Kinda excited and kinda not, because games will take even longer to develop, we're approaching the end of this gen and I still feel like there's barely anything to play really. Just take Rockstar for example - PS2 era we got 3 GTA games, The Warriors, Manhunt 1,2, Midnight Club, Bully, Red Dead Revolver, 3 Portable GTAs; PS3 era - Table Tennis, GTA 4, 5, Episodes from Liberty City, Midnight Club LA, RDR and Undead Nightmare, Max Payne 3, LA Noire. This gen a Remaster and RDR 2. Some people are fine with it, but I feel like the quantity and variety is not there, and no, indies are not filling in the blanks. Several high profile studios also got shut down this gen, leaving even less devs for future software. It's just a bleak picture underneath the facade of 4k resolutions and stuff like that.
It seems a lot of the Xbox E3 focused a bit on "simpler" games that were top-down or 2D, even AOEII was shown as a remaster, or bringing in already developed titles, so the quantity seems to be their intent with the Games Pass.

But, I get you on the Rockstar point. With the expanded power of the consoles, Rockstar will clearly want their biggest title to make the most of it, which unfortunately means Vancouver, London, Leeds, & Toronto have all been basically tasked with supporting North & San Diego's GTA/RDR series rather than bringing back those well-demanded titles. I'm betting VI is now the front runner with hopefully, Bully or Midnight Club given a sequel after (seeing as they managed at least Max Payne in-between once).
 
It seems a lot of the Xbox E3 focused a bit on "simpler" games that were top-down or 2D, even AOEII was shown as a remaster, or bringing in already developed titles, so the quantity seems to be their intent with the Games Pass.

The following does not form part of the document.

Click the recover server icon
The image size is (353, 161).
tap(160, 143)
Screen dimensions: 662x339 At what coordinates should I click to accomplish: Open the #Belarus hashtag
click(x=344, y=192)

But, I get you on the Rockstar point. With the expanded power of the consoles, Rockstar will clearly want their biggest title to make the most of it, which unfortunately means Vancouver, London, Leeds, & Toronto have all been basically tasked with supporting North & San Diego's GTA/RDR series rather than bringing back those well-demanded titles. I'm betting VI is now the front runner with hopefully, Bully or Midnight Club given a sequel after (seeing as they managed at least Max Payne in-between once).
It's not only Rockstar, I was saying game dev in general takes longer - Naughty Dog - 4 games on PS3, 2 games and sidegame on PS4, Quantic Dream - 1 game this gen, Santa Monica - 1 game. Although some devs seem to be able to make a lot of game like Insomniac and FromSoftware. I dunno, the whole thing will collapse at some point with ever increasing budgets, fidelity and manpower. When you need to sell 10 million units to break even something is definitely not right. The only hope is AI assisted development, heavy outsourcing, and obviously post-purchase monetization. It's a complex problem that affects everyone in the industry.
 
Using SSD as RAM? Not a good idea... :odd:

I mean you can use an SSD as physical RAM, but that's not what the new Xbox will be doing. It will use the SSD as virtual RAM in conjunction with the physical RAM in the system. The console will still use GDDR6 RAM for its primary memory function.
 
I mean you can use an SSD as physical RAM, but that's not what the new Xbox will be doing. It will use the SSD as virtual RAM in conjunction with the physical RAM in the system. The console will still use GDDR6 RAM for its primary memory function.
A page-file then?
 
You can have 1080p and it not be native. I dont think there were any native 1080p games on ps3 as only a few games ran at 60fps with no dips and even in menus. But 1080p. 80% of ps3 games ran 1080p. Do your research.
The display resolution can be 1080p, but we are talking about native rendering resolution here and most games weren't 1080p native last gen.
Gt5 runs at 1080p 60ps on my DECR-1400a Dev ps3 with double the ram at 512mb. Thats my go to system for playing the big games. As you can lock games at how many fps you want in the debug settings, yet gt5 and gt6 run well at 1080 60fps
Neither GT5 or GT6 run with 1920x1080 natively and the framerate dips below 60FPS rather often on an consumer PS3.